ЗАДАНИЯ ::
**1.** Из каких элементов, по мнению Эмпедокла, состоит всё, согласно тексту о субстанциях в архитектуре? Перечислите их.
**2.** Повторите дословно фрагмент текста о субстанциях в архитектуре от слов «Победившие в 20» до слов «должны полюбить их.» включительно.

ТЕКСТ ДЛЯ ЧТЕНИЯ ::
====================

Долгое время небо связывалось с идеей Бога. В том числе и в христианском мире. Но в Китае, например, нет Бога. Его заменяет культ Неба и сам Китай традиционно называется Поднебесная. Небо для Китайцев – священная субстанция. Но сфера субстанций распространяется на многое другое. В китайском гороскопе несколько субстанций, в том числе огонь, железо, вода. Греческий философ Эмпедокл, покончивший с собой, бросившись в жерло вулкана Этны, считал, что все состоит из четырех элементов - земли, воздуха, огня и воды. Эти элементы или стихии – они же субстанции.
Представления, согласно которым мироздание состоит из этих четырех элементов, сохранялись почти две тысячи лет после Эмпедокла. Только в XVII веке физики отказались от субстанциональных представлений о мире и перешли к геометрическим и числовым моделям, которые в ходу и сейчас. Субстанциальность исчезла. Сейчас все состоит из одних и тех же атомов или волн, между которыми происходят некие физические взаимодействия. Вслед за наукой и архитектура постепенно освобождается от субстанциальных постоянных – заменяя их логическими представлениями и числами понятиями фигурами.
Мне кажется, что радикальные изменения, которые грядут в третьем тысячелетии, будут революцией против математической и физической пространственно-геометрической онтологии. Во всяком случае – в архитектуре. Но эта революция не будет стремиться к уничтожению этой столь важной онтологии, она попытается лишь расширить поле субстанций, включить в них новые, которые уже когда-то были своего рода элементами мироздания, а затем были вытеснены идеологиями, в частности – научной. Новое мировоззрение ничего не должно уничтожать - все должно сохраняться. Но новому и старому нужно найти адекватное место, возвращая утраченное.
Одна из задач современной архитектурной мысли - восстановить в правах субстанцию, дерево, камень, воду, дерево, глину, воздух, цвет, свет -- все телесное, что нас окружает.
Думаю, что это удастся сделать мирным способом. Пусть некогда мифологическая вражда между деревом и камнем была связана со стихией огня. От дерева к камню заставлял переходить огонь. Но огонь был укрощен и дерево с камнем прекратили вражду.
Я живу на хуторе, где есть хлев, сложенный из валунов бутовой кладкой. Над ним деревянный чердак. Эта постройка - наглядный пример союза дерева и камня.
Победившие в 20 веке стекло и металл не заслуживают изгнания из архитектуры. Но они должны перестать вытеснять другие материалы, скорее, они должны полюбить их.
В истории архитектуры немало попыток метафорического переноса субстанциальных форм – изображения дерева в камне и изображения камня в дереве. Но едва ли необходимо изображать в дереве металл или бетон.
Классическим примером изображения дерева в камне считается Парфенон, хотя там давно выявлены парадоксальные несоответствия материалов. Архитектурный конструктивизм долго оставался железобетона в дереве и штукатурке. Шедевр советской архитектуры - мавзолей Ленина на Красной площади в Москве. Любопытно, как он превращался из деревянного сооружения в каменное, в какой мере каменный вариант сохранял или изменял свойства деревянного. Эта метаморфоза в античном духе. Но воплотившись в камне, он приобрел гораздо большую по сравнению с деревянным силу. Из деревянного мавзолея Ленина бы вынесли довольно скоро. Из каменного едва ли вынесут когда-нибудь. Камень его там держит. Ибо у камня есть какая-то странная энергетика. Эта энергетика, думаю, очень хорошо чувствуется в Египте.

====================

ФРАГМЕНТ ДАННЫХ ::
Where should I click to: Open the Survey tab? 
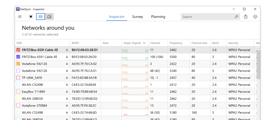click(138, 17)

====================

ОТВЕТЫ К ЗАДАНИЯМ ::
**1.** Земля, воздух, огонь и вода.

**2.**
Победившие в 20 веке стекло и металл не заслуживают изгнания из архитектуры. Но они должны перестать вытеснять другие материалы, скорее, они должны полюбить их.